CADUE: Content-Agnostic Detection of Unwanted Emails for Enterprise Security

Abstract
End-to-end email encryption (E2EE) ensures that an email could only be decrypted and read by its intended recipients. E2EE’s strong security guarantee is particularly desirable for the enterprises in the event of breaches: even if attackers break into an email server, under E2EE no contents of emails are leaked. Meanwhile, E2EE brings significant challenges for an enterprise to detect and filter unwanted emails (spams and phishing emails). Most existing solutions rely heavily on email contents (i.e., email body and attachments), which would be difficult when email contents are encrypted. In this paper, we investigate how to detect unwanted emails in a content-agnostic manner, that is, without access to the contents of emails at all.

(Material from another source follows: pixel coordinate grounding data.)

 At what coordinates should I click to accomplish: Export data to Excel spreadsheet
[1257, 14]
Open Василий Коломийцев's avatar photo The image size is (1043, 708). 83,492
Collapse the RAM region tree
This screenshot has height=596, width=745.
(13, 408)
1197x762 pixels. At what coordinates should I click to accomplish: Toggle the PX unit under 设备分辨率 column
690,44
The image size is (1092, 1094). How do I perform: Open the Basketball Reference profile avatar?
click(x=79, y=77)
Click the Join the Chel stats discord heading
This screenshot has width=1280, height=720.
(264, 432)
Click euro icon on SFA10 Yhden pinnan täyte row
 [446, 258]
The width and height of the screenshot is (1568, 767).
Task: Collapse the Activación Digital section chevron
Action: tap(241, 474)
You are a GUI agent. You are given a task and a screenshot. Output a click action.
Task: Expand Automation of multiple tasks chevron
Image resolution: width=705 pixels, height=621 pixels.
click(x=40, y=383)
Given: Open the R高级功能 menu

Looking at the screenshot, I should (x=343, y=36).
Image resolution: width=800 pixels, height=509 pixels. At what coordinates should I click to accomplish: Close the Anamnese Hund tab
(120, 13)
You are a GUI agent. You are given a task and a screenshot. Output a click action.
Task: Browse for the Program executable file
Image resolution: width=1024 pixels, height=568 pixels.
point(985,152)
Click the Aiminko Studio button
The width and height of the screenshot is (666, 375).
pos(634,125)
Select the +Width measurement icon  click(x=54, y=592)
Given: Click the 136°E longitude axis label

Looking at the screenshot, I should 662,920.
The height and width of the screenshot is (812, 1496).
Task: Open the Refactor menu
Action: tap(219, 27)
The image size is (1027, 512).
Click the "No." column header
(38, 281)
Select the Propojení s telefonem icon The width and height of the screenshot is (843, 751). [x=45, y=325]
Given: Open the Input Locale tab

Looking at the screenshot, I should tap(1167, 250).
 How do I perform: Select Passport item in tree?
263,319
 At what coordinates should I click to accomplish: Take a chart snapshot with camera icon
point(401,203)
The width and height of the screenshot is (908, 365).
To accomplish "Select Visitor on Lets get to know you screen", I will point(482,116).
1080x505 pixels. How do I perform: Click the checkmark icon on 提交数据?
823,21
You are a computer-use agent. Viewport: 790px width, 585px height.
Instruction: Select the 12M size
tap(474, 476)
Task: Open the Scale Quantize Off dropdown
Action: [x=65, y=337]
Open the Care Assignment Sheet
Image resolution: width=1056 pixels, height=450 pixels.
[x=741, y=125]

Our key observation is that the communication patterns and relationships among internal users of an enterprise contain rich and reliable information about benign email communications. Combining such information with other metadata of emails (headers and subjects when available), unwanted emails can be accurately distinguished from legitimate ones without access to email contents. Specifically, we propose two types of novel enterprise features from enterprise email logs: sender profiling features, which capture the patterns of past emails from external senders to internal recipients; and enterprise graph features, which capture the co-recipient and the sender-recipient relationships between internal users. We design a classifier utilizing the above features along with existing meta-data features. We run extensive experiments over a real-world enterprise email dataset, and show that our approach, even without any content-based features, achieves high true positive rate of 95.2% and low false positive rate of 0.3% with such stringent constraints.